● **What you should do**:
Omit the pictures, then reproduce every remaining record exactly.

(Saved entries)
++++++++

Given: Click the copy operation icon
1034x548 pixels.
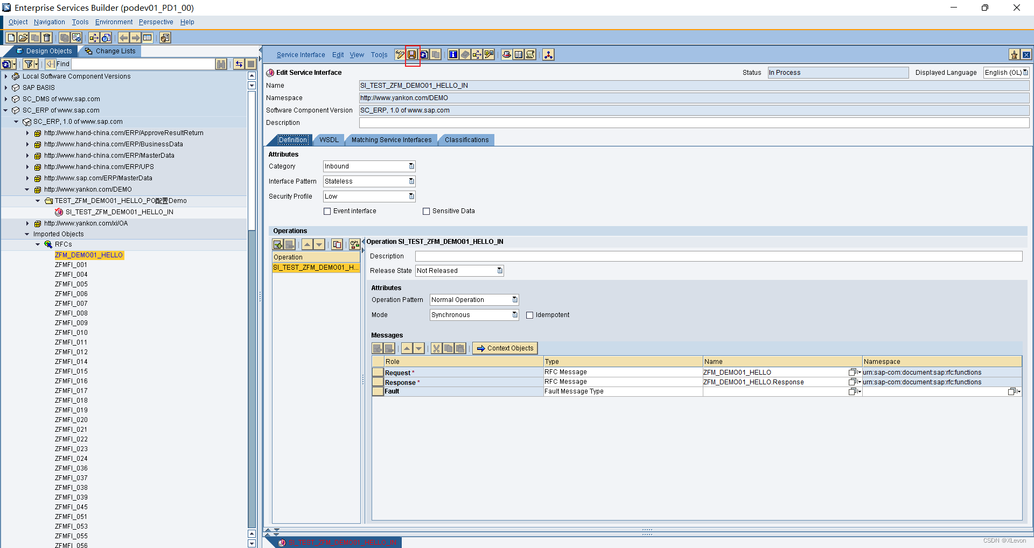Looking at the screenshot, I should [337, 244].
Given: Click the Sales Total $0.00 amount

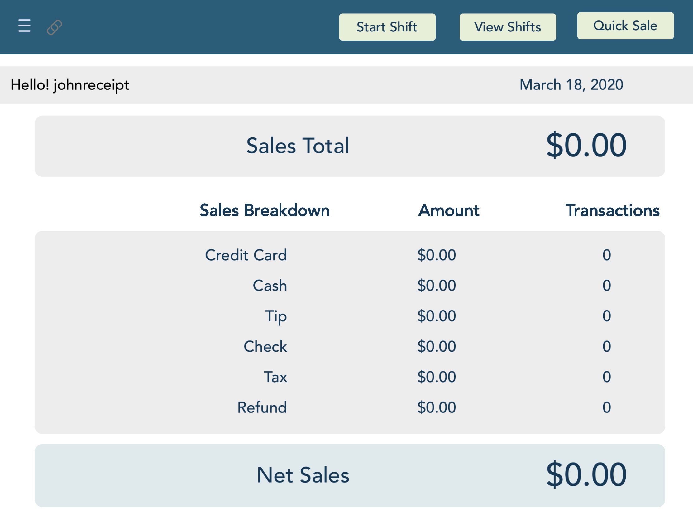Looking at the screenshot, I should 586,145.
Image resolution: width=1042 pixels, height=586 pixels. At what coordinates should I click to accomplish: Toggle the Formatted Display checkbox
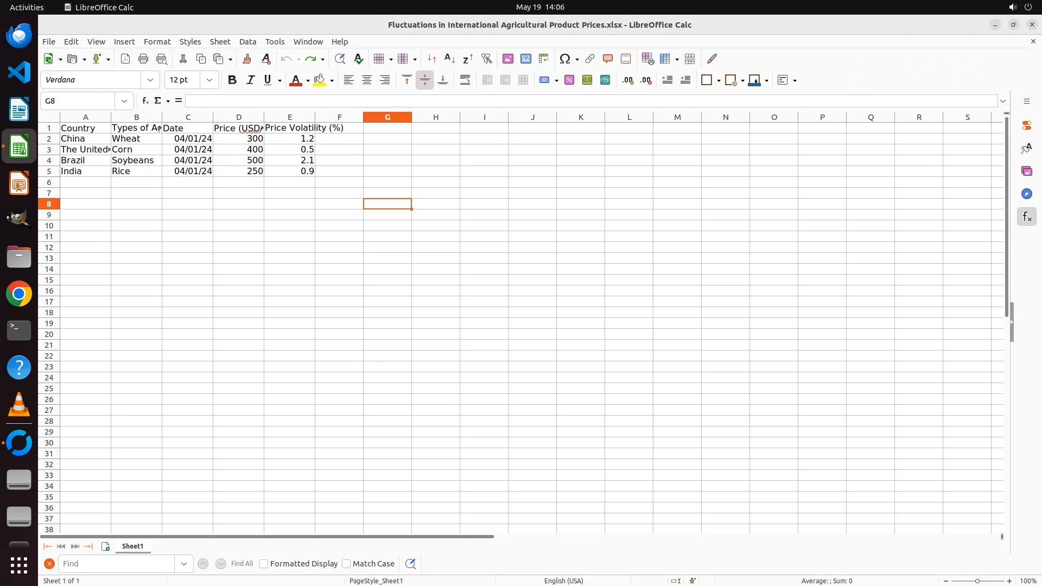tap(264, 564)
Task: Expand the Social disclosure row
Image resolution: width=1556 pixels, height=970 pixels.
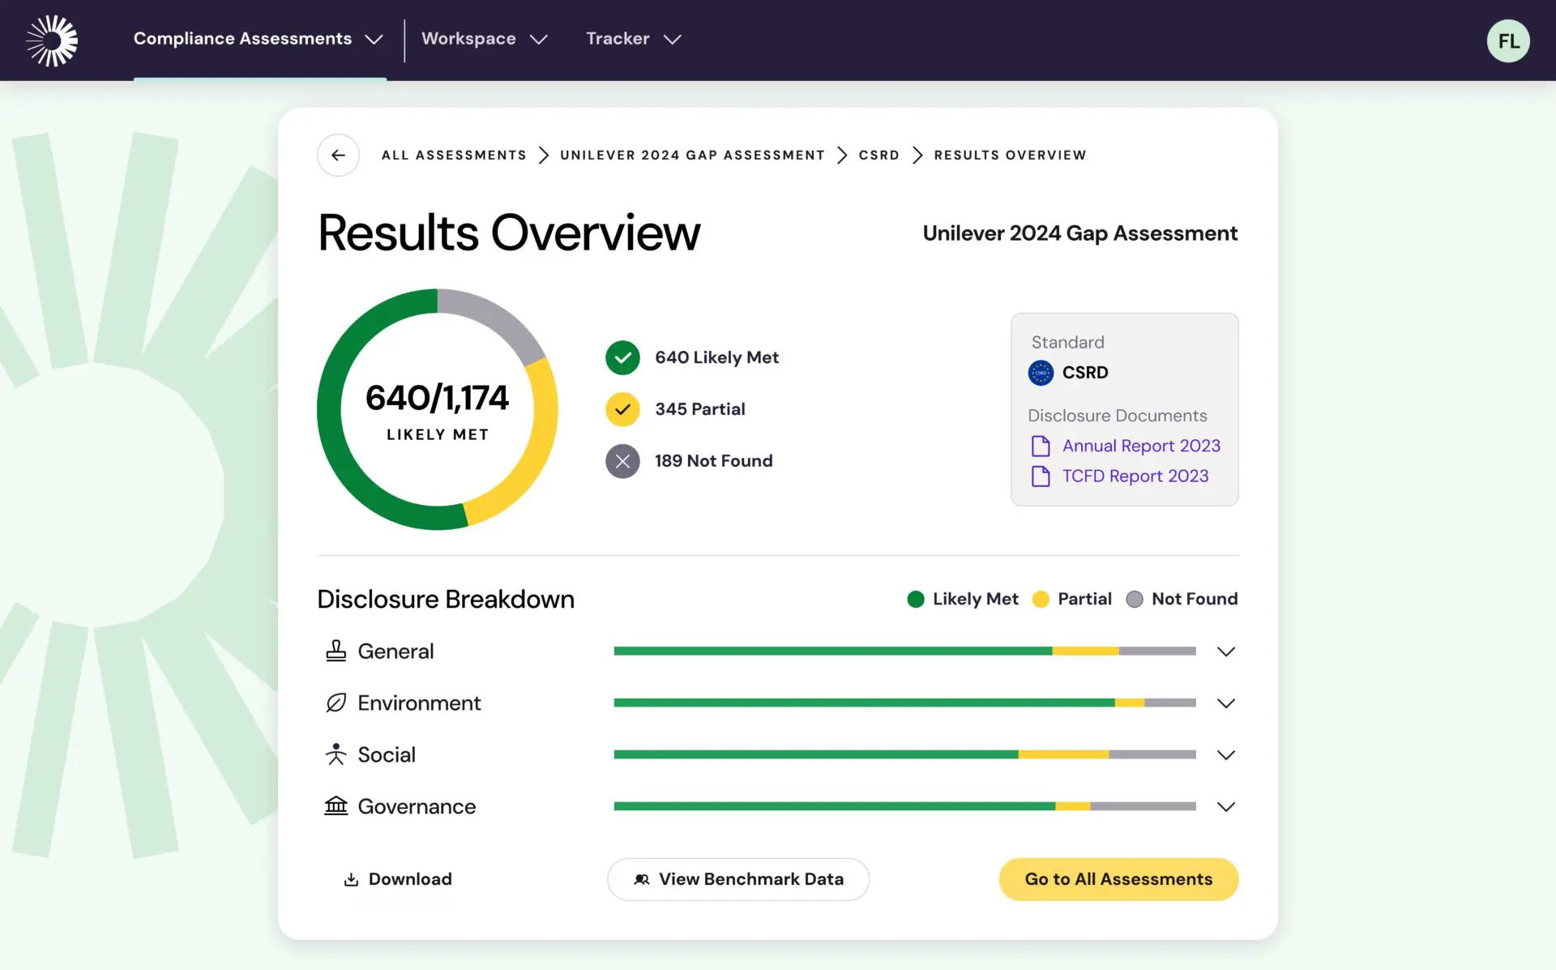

++++++++

● **Response**:
Given: Click the copy operation icon
1034x548 pixels.
Looking at the screenshot, I should [337, 244].
Given: Click the Sales Total $0.00 amount

Looking at the screenshot, I should 586,145.
Image resolution: width=1042 pixels, height=586 pixels. At what coordinates should I click to accomplish: Toggle the Formatted Display checkbox
tap(264, 564)
Task: Expand the Social disclosure row
Image resolution: width=1556 pixels, height=970 pixels.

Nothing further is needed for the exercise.